> QUOTED PASSAGE:
___

# Woo hoo



## Black Rabbit (Nov 14, 2009)

finally got my hair re cut and dyed what do you guys think


----------



## Carley (Mar 18, 2009)

i love it! ive all ways wanted mine pink


----------



## Black Rabbit (Nov 14, 2009)

Thanks Carley I love the pink too It faded out and I've been dying to have it back 
OMG my Monroe piercing looks like a booger in the first pic lol.


----------



## DueceAddicTed (Sep 28, 2009)

I love it! your hair is awesome ......... umm and yea it looks like a booger!!! lollllll


----------



## Black Rabbit (Nov 14, 2009)

Thanks Ronnie  OMG that dang piercing


----------



## StaffyDaddy (Mar 28, 2009)

lookin good!!! go blue next time! lol


----------



## Black Rabbit (Nov 14, 2009)

Thanks Oz I was actually thinking about blue lol but it looks like your hair is moldy when it fades


----------



## Indigo Bully Connection (Dec 21, 2006)

lol I do like it alot. It's very classy yet chic to me. Hahaha my grandpa always give me a hard time about my monroe... every time he comes in town he tries to flick it off my face!


----------



## Black Rabbit (Nov 14, 2009)

Thank you, ouch that's mean lol


----------



## performanceknls (Apr 4, 2009)

one sexy momma! lol looks great! I'm too conservative now but when I was younger I can totally see me doing that! lol


----------



## buzhunter (Sep 3, 2007)

I like it.


----------



## BittersweetEmbrace (Feb 24, 2010)

You remind me of Brittany Murphy but waaaay prettier lol  Luvin it


----------



## 9361 (Jun 25, 2009)

You look beautiful darling!  When I went to Cali I tried to bleach my black hair and then dye it a wine red.... it came out HOT PINK! haha It was fun while I was there but when I got home I had my stylist fix it. Pink tips are one thing but not your whole head! LOL


----------



## CraziNate (Oct 15, 2009)

Woah wah we wa! Very Nice!


----------



## meganc66 (Mar 6, 2009)

Nice! Whenever I dye my hair it's just .... brown. LOL. 

One day I'll get some color going on in there, love it!! Did they curl it, it looks curled!


----------



## Czar (Nov 11, 2009)

u got ya hair did


----------



## Chinadog (Sep 14, 2009)

very cute, I love the cut.. layered? Ive cut my hair off while i was prego, still waiting for it to grow out  lol


----------



## MetalGirl30 (Apr 15, 2008)

kg420 said:


> Thanks Carley I love the pink too It faded out and I've been dying to have it back
> OMG my Monroe piercing looks like a booger in the first pic lol.


booger girl.....hey whatcha doing...lol! Love the hair and the booger piercing also...lol!!!

___

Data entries

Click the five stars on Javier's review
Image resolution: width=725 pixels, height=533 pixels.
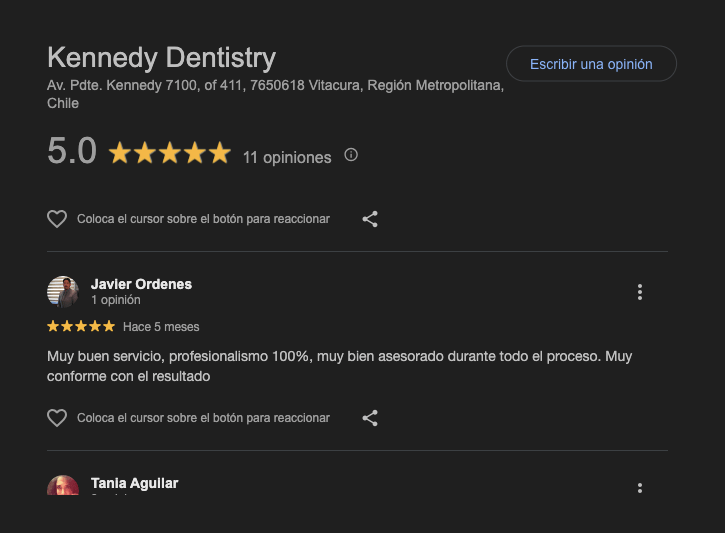tap(81, 326)
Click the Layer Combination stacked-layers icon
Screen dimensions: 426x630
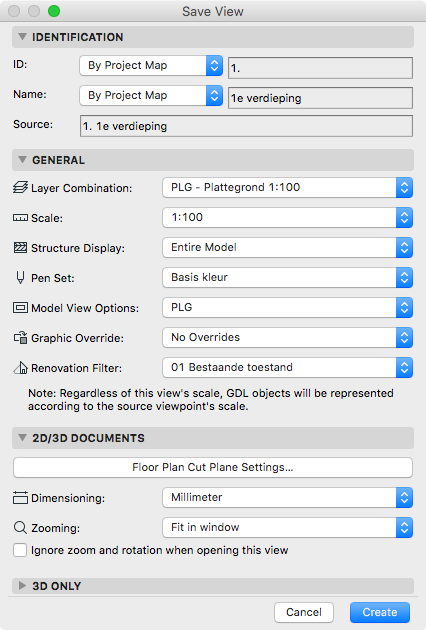pyautogui.click(x=20, y=187)
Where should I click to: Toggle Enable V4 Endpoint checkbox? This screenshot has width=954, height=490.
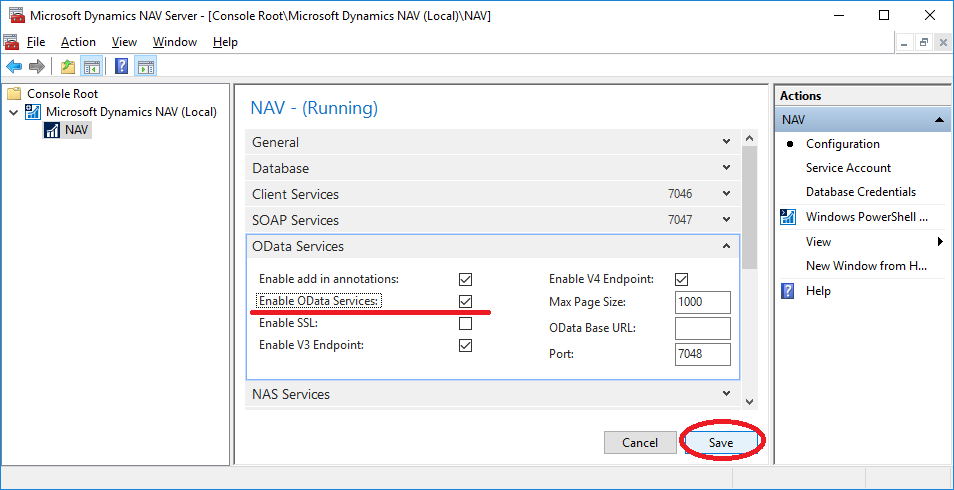pyautogui.click(x=681, y=279)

___

> SET TASK: Can you resume the forum thread about the newly cut and dyed pink hair, picking up after its final post?

> THE REPLY:
----------



## Black Rabbit (Nov 14, 2009)

Thanks you guys I love how she cut it. I have a friend that just graduated beauty school and she does it for me.


----------



## APBTHAUS (Mar 3, 2010)

I love the all blonde look!!


----------



## Black Rabbit (Nov 14, 2009)

APBTHAUS said:


> I love the all blonde look!!


Awww you don't like my pink? I'm lovin it


----------



## erik (Dec 8, 2009)

the pink looks good on ya


----------



## Black Rabbit (Nov 14, 2009)

Why thank you


----------



## beccaboo (Dec 27, 2009)

um YES!!! nice


----------



## Black Rabbit (Nov 14, 2009)

beccaboo said:


> um YES!!! nice


Thanks this is the first time in forever that I'm actually happy with a cut


----------



## Lex's Guardian (Aug 8, 2009)

I love your hair girl!!!


----------



## Black Rabbit (Nov 14, 2009)

Thanks


----------



## CINCINNATIBULLIES (Jan 15, 2009)

you look beautiful. love the color and the piercings. i'm a guy i not into colored on myself but i love it on women. i got 2 ft long dreads myself.


----------



## Black Rabbit (Nov 14, 2009)

CINCINNATIBULLIES said:


> you look beautiful. love the color and the piercings. i'm a guy i not into colored on myself but i love it on women. i got 2 ft long dreads myself.


That's awesome right on! PICS?


----------



## Sampsons Dad (Jul 4, 2008)

the hair is nice enough I suppose, but the bugger piercing --not a fan.....lol


----------



## Black Rabbit (Nov 14, 2009)

Sampsons Dad said:


> the hair is nice enough I suppose, but the bugger piercing --not a fan.....lol


:rofl::rofl::rofl::rofl:


----------



## dixieland (Aug 14, 2009)

Whoa look who's a sexy momma! I like it!


----------



## Black Rabbit (Nov 14, 2009)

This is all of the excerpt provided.